(Items from a pointing dataset)
(begin)
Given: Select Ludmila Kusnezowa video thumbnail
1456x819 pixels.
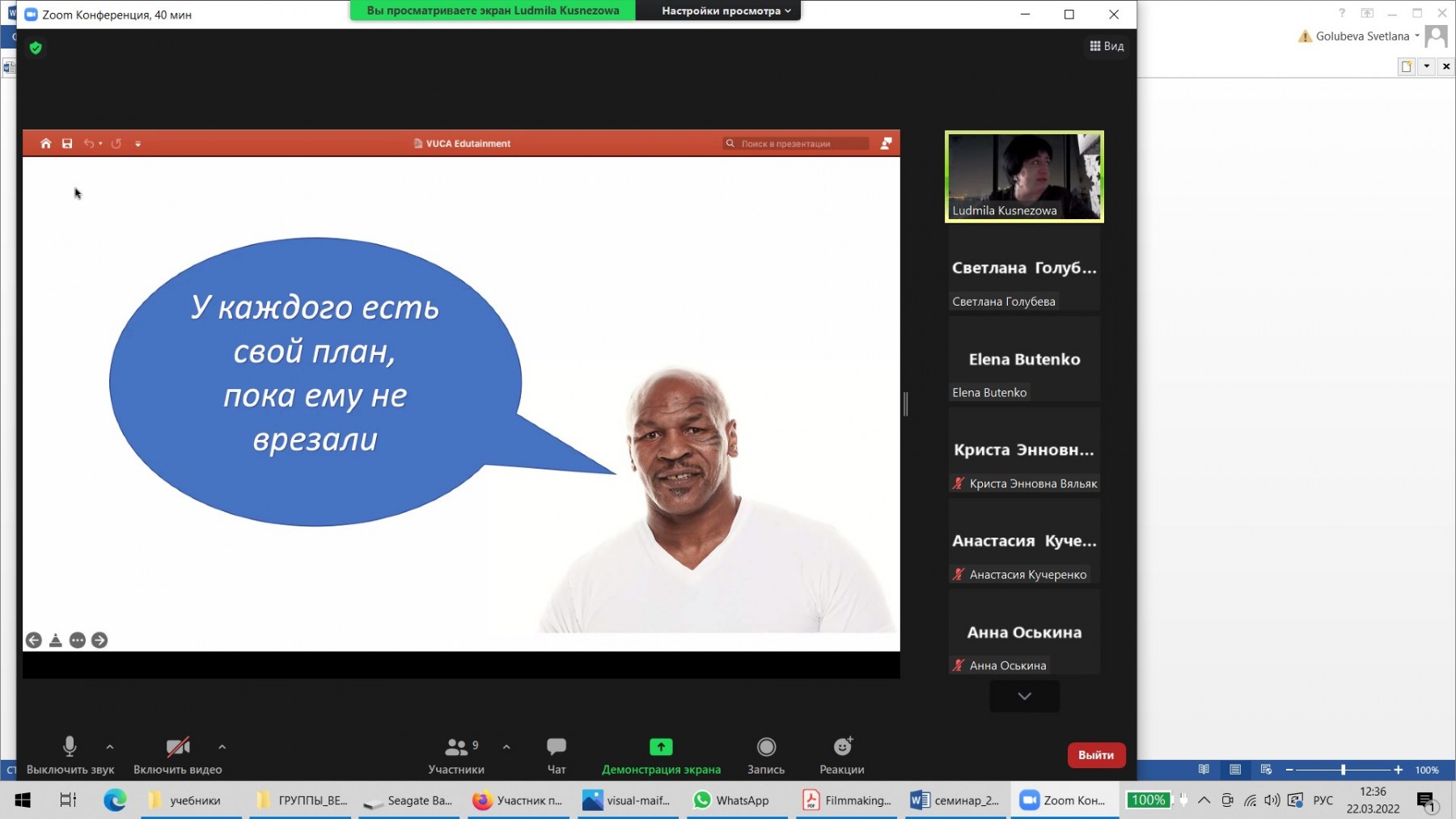Looking at the screenshot, I should pos(1024,176).
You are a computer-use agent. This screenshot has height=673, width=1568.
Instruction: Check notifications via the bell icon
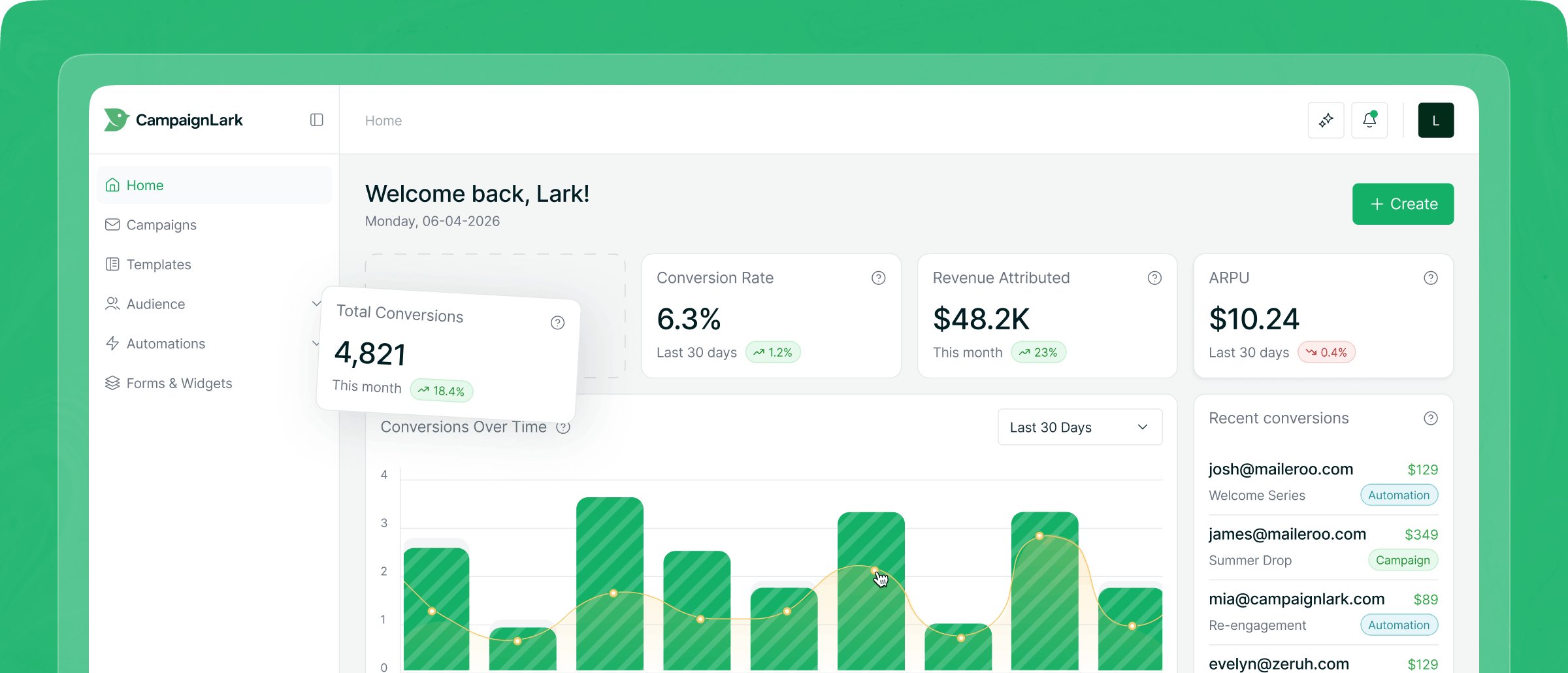coord(1369,120)
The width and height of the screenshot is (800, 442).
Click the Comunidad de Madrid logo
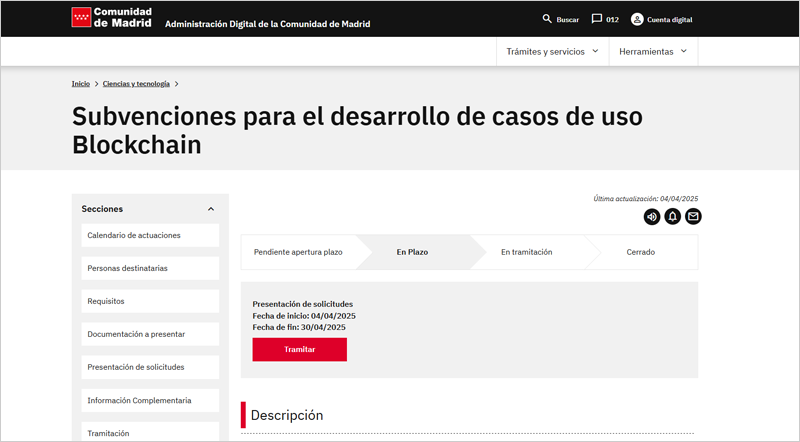click(x=110, y=18)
(end)
◆ **GIVEN REQUEST**
Rewrite every line of the items with "thumbnail" swapped for "preview image" and everything else kept the same. Leave out the pictures.

◆ **TASK ANSWER**
Given: Select Ludmila Kusnezowa video preview image
1456x819 pixels.
Looking at the screenshot, I should pos(1024,176).
You are a computer-use agent. This screenshot has height=673, width=1568.
Instruction: Check notifications via the bell icon
coord(1369,120)
The width and height of the screenshot is (800, 442).
Click the Comunidad de Madrid logo
click(x=110, y=18)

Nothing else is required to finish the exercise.